Michael Annett’s 17th-place finish was hardly the highlight of his season, though his save late in the event in restart traffic was reel-worthy. Problem is, avoiding that incredible save put Brian Scott in the wall yet again, leaving the No. 11 team with a 22nd-place result, the worst of the three JGR cars in the field.
Denny Hamlin, arbitrator of all things etiquette in the Nationwide Series, made an appearance after the end of Saturday’s race, slamming Austin Dillon’s machine into the pit road entrance wall during the cool-down lap after Dillon expressed displeasure with their racing in the closing laps. Hamlin made clear in post-race remarks that he was unhappy with Dillon’s “crowding” him on the track, noting that a guy running for points can’t do something like that to a driver such as himself that’s just going for the race win.
Come again? Hamlin’s pulled this ridiculous stunt before. Rewind back to 2008, when he took a swipe at Brad Keselowski under caution at Charlotte and responded in post-race remarks that Brad just didn’t understand how to race at this level.
Hamlin had no case to make here, and his asinine remarks about Dillon’s family lineage getting him his ride (um, duh?) didn’t help his credibility (family ride or not, Dillon’s won a championship in Trucks and two races in his rookie NNS season… the guy can obviously drive). Let’s face it, Hamlin has long had an entitlement streak since he hit it big in the No. 11 Cup car. He’s the one running in a series he’s not a regular in. He’s in a position for Dillon to overtake in a situation where he’s still a championship contender with a shot at the crown. And he’s the one that wrecked another’s race car. Regardless of circumstance, it’s a Cup regular trying to rough up an NNS title contender, and wrecking his car to boot.

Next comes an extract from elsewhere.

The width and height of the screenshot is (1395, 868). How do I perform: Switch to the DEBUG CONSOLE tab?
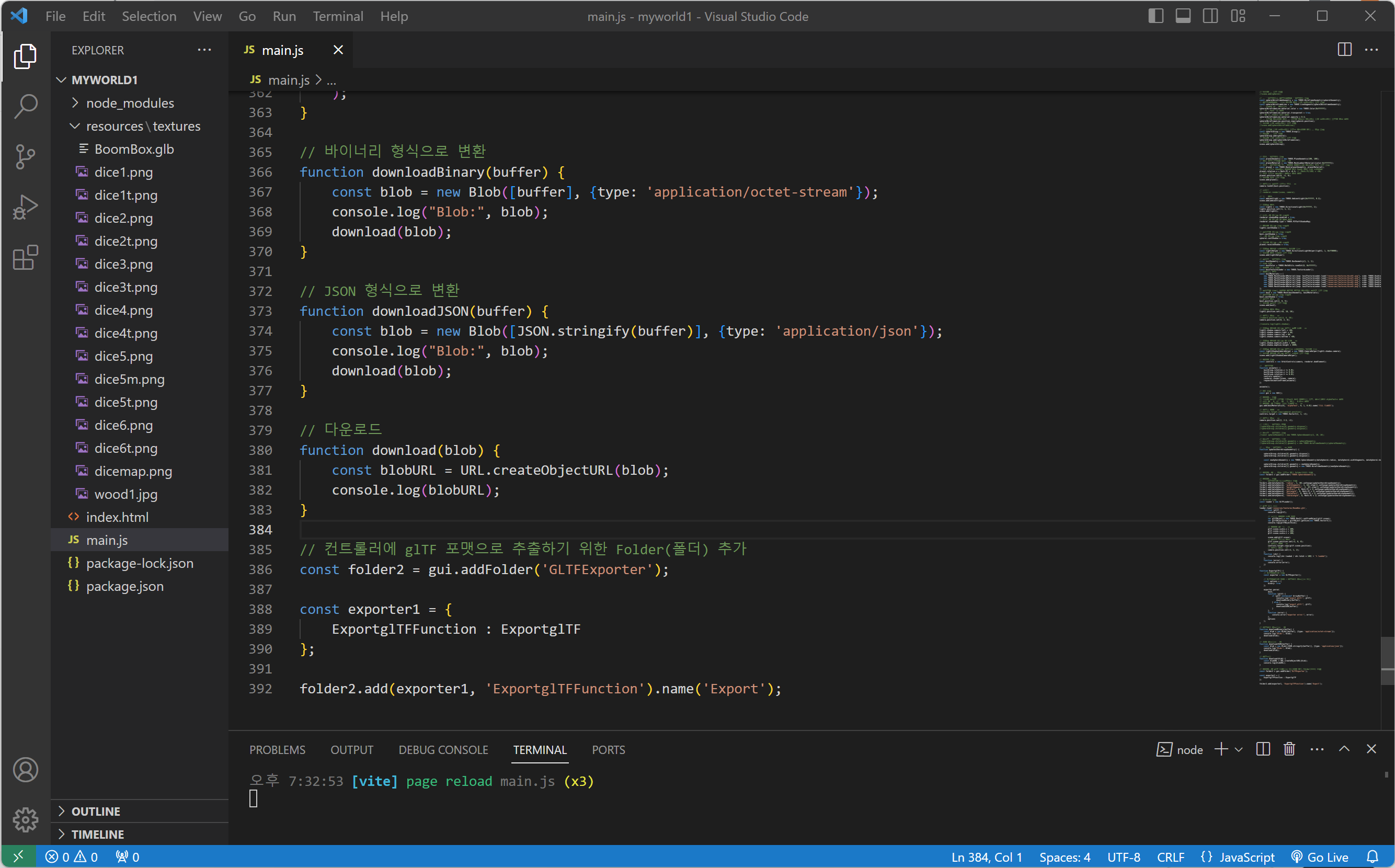coord(443,750)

I do think, though Dillon should probably be thanking Hamlin for this one. Ever since getting on the Hamlin “I’m not fit to race against FedEx’s wunderkind” list, Brad Keselowski’s career has gone pretty darn well.
Underdog Performer of the Race: Jeremy Clements. A top-15 qualifying run parlayed into a 16th-place finish, completed on an intermediate oval and in a race with one of the larger concentrations of Cup regulars seen in 2012. It’s business as usual for the No. 51 team, which continues to overachieve despite its meager resources.
Start-and-parkers occupied 7 of the 43 starting positions in Saturday’s race, taking home $79,869 in purse money.
Cup regulars won Saturday’s race, scored 4 of the top 10 finishing positions, occupied 10 of the 43 starting positions, and took home $229,858 in purse money.
364 of 1,333 starting spots occupied (27.3%)
$7,425,640 dollars won
16 of 31 trophies collected (51.6%)
The Final Word
- Between the cavernous feel of Texas Motor Speedway on Saturday and the plethora of empty seats seen on Sunday, it appears not even the Great American Speedway is immune to NASCAR’s current lack of interest/economic struggles/general lethargy. Too bad… Saturday’s race actually was worth watching by race’s end. – Saturday was a rare case of there actually being visible debris on the track for the only debris yellow to slow the field, but that’s not to say the flags were perfect. Between Joey Gase’s spin harmlessly to the apron in Turn 4 and Joe Nemechek’s scrub of the Turn 4 wall that he easily made it to pit road with, there’s a question worth asking: when does safety become yellow-flag happy? Given the current performance of Ricky Stenhouse, Jr.’s No. 6 team (i.e. adjusting over the course of a race), those types of calls could very well determine this championship. A sport at the whim of the officials… hmm. Isn’t stock car racing supposed to be special because it isn’t a stick-and-ball sport?